Liverpool's win qualified Liverpool to play in European competition the following season, while Bolton would win promotion to the Premier League following a 4-3 victory in the First Division Play-Off Final.


The ‘96 Final took place at Wembley Stadium between Aston Villa and Leeds United. This was the 36th Final and the 30th to be played at Wembley. Aston Villa had won the trophy two years earlier, while Leeds' last victory was in their only Final appearance in 1968.

Villa eventually ran out 3-0 winners, their fifth success in the competition, at the time equalling the record set by Liverpool.


The year 1997 saw Leicester City reach their first cup final in 28 years, at the expense of Wimbledon, while Division Two underdogs Stockport County gave Middlesbrough a run for their money, going out by a single goal.

The Final at Wembley ended 1-1 after extra-time.

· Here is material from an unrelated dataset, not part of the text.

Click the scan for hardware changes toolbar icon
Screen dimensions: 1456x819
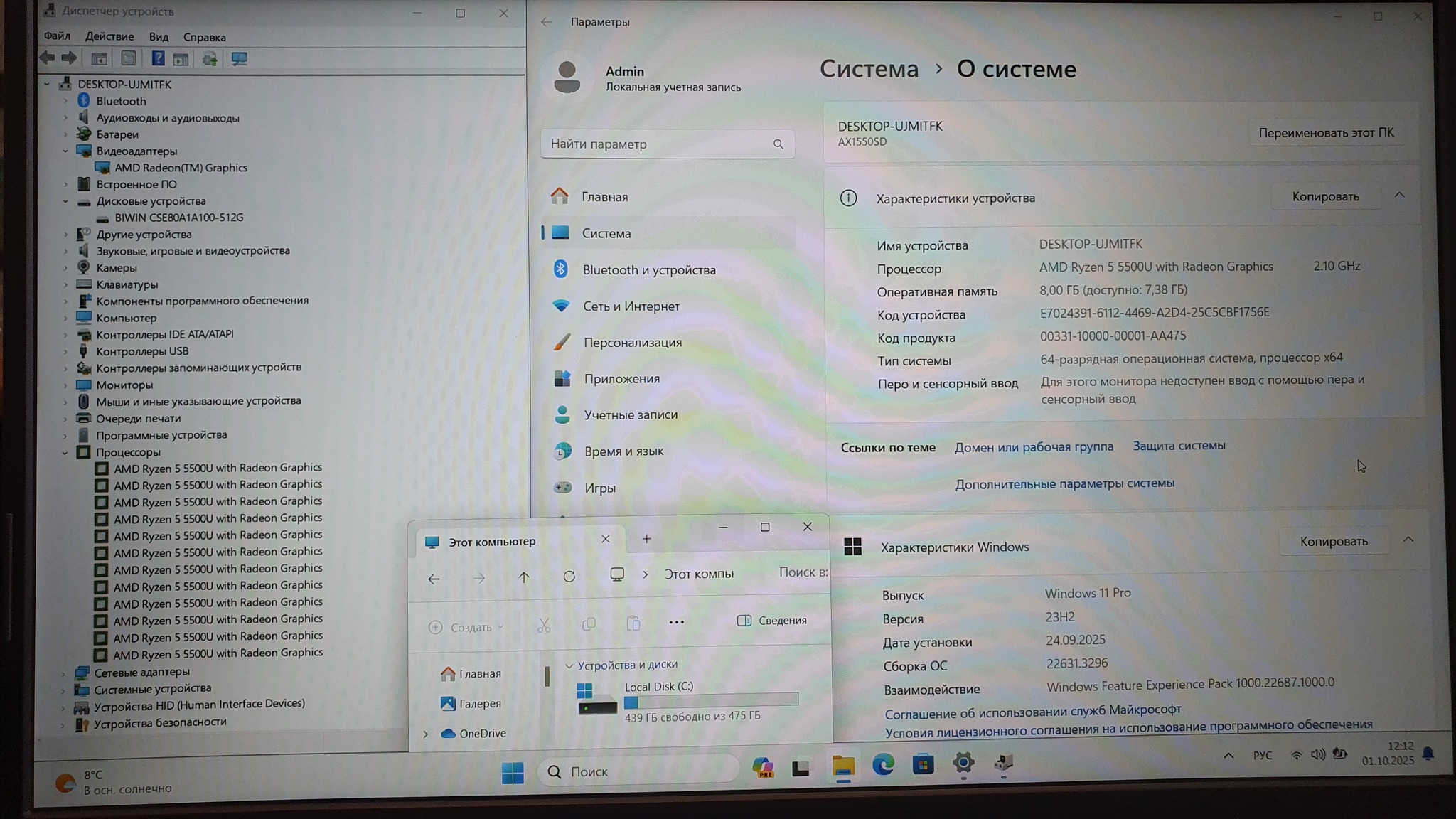(x=239, y=59)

Fabrizio Ravanelli opened the scoring only for Leicester's Emile Heskey to equalise in the last minute of extra-time. Leicester won the replay, and their second League Cup, in the game played at Hillsborough Stadium on 16 April 1997 with another extra-time goal, this time from Steve Claridge. This was the last year that the League Cup Final was decided by a replay.


Boro were back 12 months later, and looking for revenge. This time they faced Chelsea, who had ended Arsenal’s hopes of a treble en route to Wembley.

Chelsea, under new player/manager Gianluca Vialli – who did not select himself - won with two extra-time goals and won the UEFA Cup Winners' Cup later that season. Middlesbrough's second consecutive defeat in the Final was followed by promotion back to the Premier League after just one season.


The 1998/99 League Cup was known as the Worthington Cup, and the last Final of the century was again held at Wembley.

In the Final were Tottenham, bidding to win their first major trophy, and place in Europe, for eight years. They faced Leicester, who had reached their second Final in three seasons.

Tottenham – managed by former Arsenal boss George Graham - won the game, and their third League Cup, with an injury-time diving header from Allan Nielsen. The match also saw Justin Edinburgh become the last-ever player to be sent off at the old Wembley.